I have a dataset with more than 30.000 rows like the picture below and need to generate some features with the featuretools library.

Blockquote

import pandas as pd
import featuretools as ft

# Read in the full dataset
df_data = pd.read_csv('dataset.csv')

es = ft.EntitySet('time_series')

es = es.add_dataframe(dataframe_name='app',dataframe = df_data)# Add entity from table df_data

rol_Average_primitive = ft.primitives.RollingMean(window_length=300,
                                     gap=200,
                                     min_periods=300)

rol_Standard_deviation_primitive = ft.primitives.RollingSTD(window_length=300,
                                     gap=100,
                                     min_periods=300)


feature_matrix, feature_defs = ft.dfs(entityset=es,
               target_dataframe_name='app',
               trans_primitives = ([rol_Average_primitive, rol_Standard_deviation_primitive, ft.primitives.CumMean()]),
               **#primitive_options={rol_Average_primitive: {"include_variables": {"app": ["A"]}}},**                                  
               cutoff_time=pd.Timestamp('2022-02-15')
                                      
              )

    feature_defs
    
    print('Saving features')
    
    feature_matrix.to_csv('feature_matrix.csv')

if I try to run the code I get this error message:

UnusedPrimitiveWarning: Some specified primitives were not used during DFS: trans_primitives: ['rolling_mean', 'rolling_std'] This may be caused by a using a value of max_depth that is too small, not setting interesting values, or it may indicate no compatible columns for the primitive were found in the data.

I tried to use the primitive_options as like in the bold line in code but don't works, give the error: TypeError: sequence item 0: expected str instance, RollingMean found

Can someone help please? thanks in advance for any help.

1

There are 1 answers

0
dvreed77 On

I think your issue is that you are not setting a time_index when you add your dataframe.
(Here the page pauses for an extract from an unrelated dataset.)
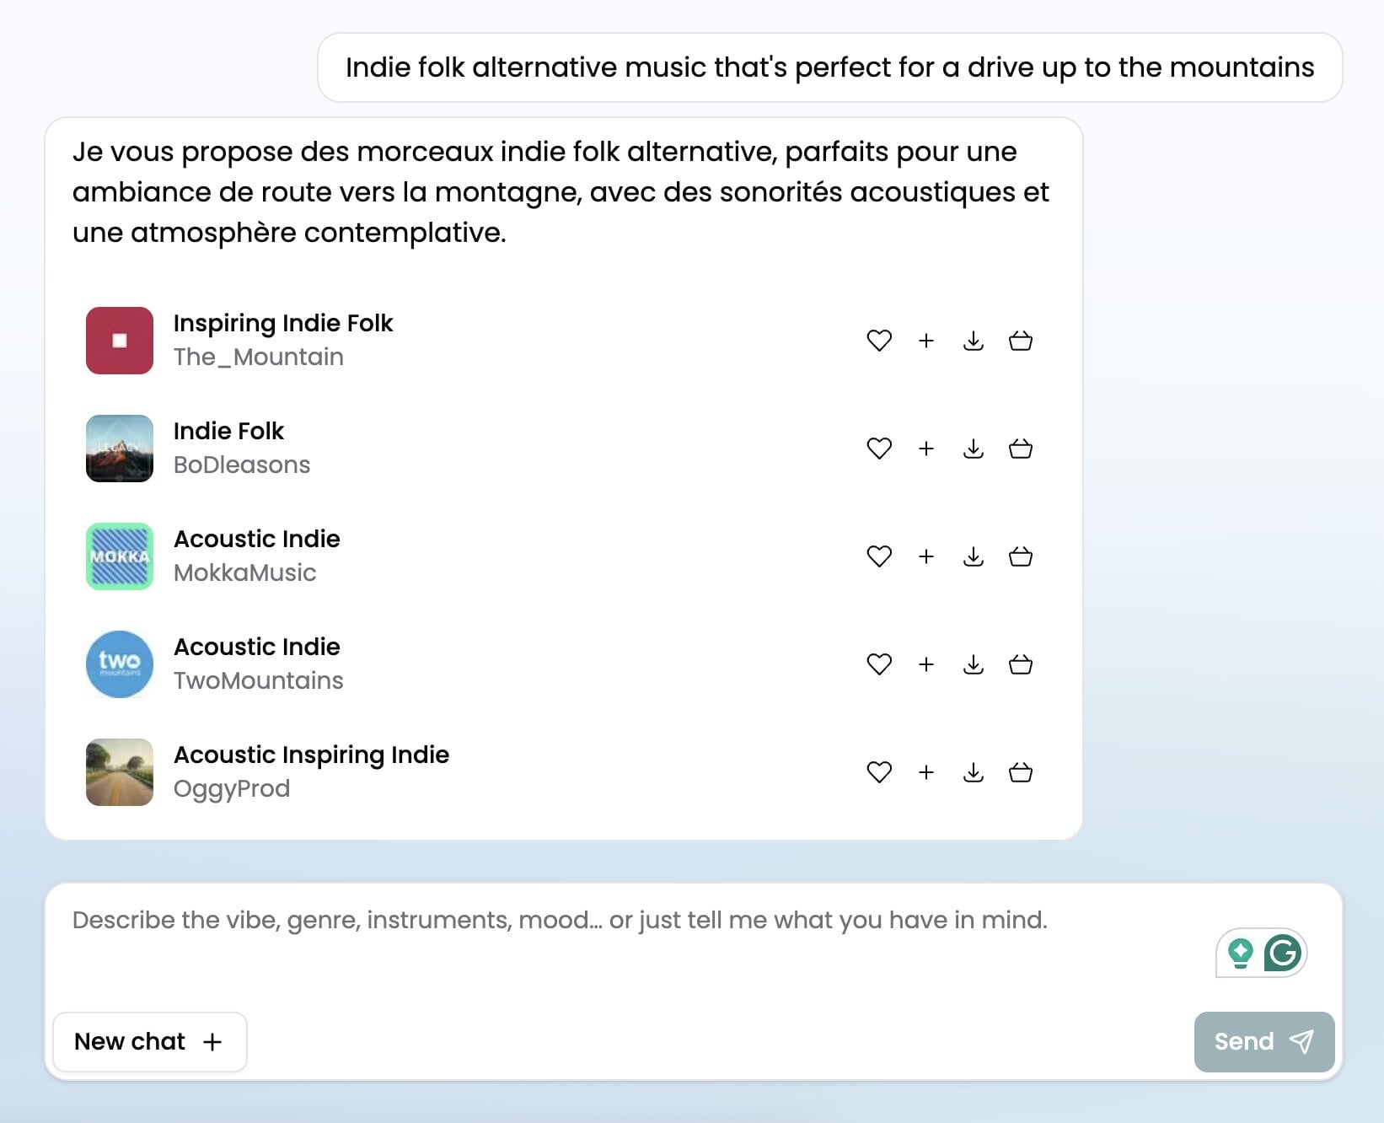Image resolution: width=1384 pixels, height=1123 pixels.
Task: Stop playback of Inspiring Indie Folk track
Action: point(120,341)
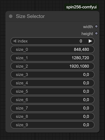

Here is a distilled version of your problem:

import pandas as pd
import numpy as np
import featuretools as ft

# create some fake data
df = pd.DataFrame({
    'idx': np.arange(10000),
    "nums": [1,2,3,4,5,6,7,8,9,10]*1000,
    "times": pd.date_range(start='2020-01-01', freq='1h', periods=10000)
})

es = ft.EntitySet('test_es')

es = es.add_dataframe(
    dataframe_name='data',
    dataframe = df,
    #time_index="times"
)

rol_Average_primitive = ft.primitives.RollingMean(
    window_length=100,
    gap=1,
    min_periods=100
)


feature_defs = ft.dfs(
    entityset=es,
    target_dataframe_name='data',
    trans_primitives = ([
        rol_Average_primitive, 
    ]),
    features_only=True                              
)

feature_defs

This will give your same error. If you uncomment the time_index line, it should work.